* [Excerpt]
***
The Corporation sold its brewing business in December 2000 to High
Falls Brewing Company, LLC ("High Falls") for $27.2 million. The
Corporation received $11 million of the sale price in the form of
notes receivable from High Falls, which are more fully described in
Note B.

The Corporation sold a significant portion of its equipment lease
portfolio in December 2000 and received $12.8 million in proceeds. The
Corporation continues to hold a small number of the leases, which it
retained after this sale.

The Corporation sold its Foods Division in October 2001 to Associated
Brands, Inc. ("ABI") for $24.4 million.

On May 31, 2002, the Corporation sold its ten-percent interest in an
office building located in Rochester, New York and a related note
receivable from the building owner for $2.4 million in cash.

On September 16, 2002, the Corporation sold its 50% interests in a
408-unit apartment complex located in Syracuse, New York and a
150-unit apartment complex located in Rochester, New York for a
combined sales price of $4.5 million.
***
* [Brief 1] Express the rows as a Markdown table with the columns "Row" and "Line", starting at the first row and ending at the row that contains "click(132, 51)". Leave out blank lines.
***
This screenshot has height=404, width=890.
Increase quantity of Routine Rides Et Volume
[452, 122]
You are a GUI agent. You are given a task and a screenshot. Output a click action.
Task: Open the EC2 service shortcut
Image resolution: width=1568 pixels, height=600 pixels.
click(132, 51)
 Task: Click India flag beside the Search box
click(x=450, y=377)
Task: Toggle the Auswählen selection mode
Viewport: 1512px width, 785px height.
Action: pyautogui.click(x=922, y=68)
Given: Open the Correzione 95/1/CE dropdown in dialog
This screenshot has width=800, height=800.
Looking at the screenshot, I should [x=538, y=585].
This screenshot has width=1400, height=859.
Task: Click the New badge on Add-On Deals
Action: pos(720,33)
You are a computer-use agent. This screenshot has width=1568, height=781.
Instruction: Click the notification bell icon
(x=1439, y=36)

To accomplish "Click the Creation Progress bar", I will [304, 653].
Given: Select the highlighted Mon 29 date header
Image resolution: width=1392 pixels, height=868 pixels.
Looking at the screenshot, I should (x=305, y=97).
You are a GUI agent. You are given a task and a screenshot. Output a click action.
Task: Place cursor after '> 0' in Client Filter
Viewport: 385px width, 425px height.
***
* [Brief 2] Retype the part of the text on the Corporation's asset sales starting at "The Corporation sold its brewing" and ending at "for $24.4 million.".

* [Full solution 1]
| Row | Line |
|---|---|
| 1 | This screenshot has height=404, width=890. |
| 2 | Increase quantity of Routine Rides Et Volume |
| 3 | [452, 122] |
| 4 | You are a GUI agent. You are given a task and a screenshot. Output a click action. |
| 5 | Task: Open the EC2 service shortcut |
| 6 | Image resolution: width=1568 pixels, height=600 pixels. |
| 7 | click(132, 51) |

* [Full solution 2]
The Corporation sold its brewing business in December 2000 to High
Falls Brewing Company, LLC ("High Falls") for $27.2 million. The
Corporation received $11 million of the sale price in the form of
notes receivable from High Falls, which are more fully described in
Note B.

The Corporation sold a significant portion of its equipment lease
portfolio in December 2000 and received $12.8 million in proceeds. The
Corporation continues to hold a small number of the leases, which it
retained after this sale.

The Corporation sold its Foods Division in October 2001 to Associated
Brands, Inc. ("ABI") for $24.4 million.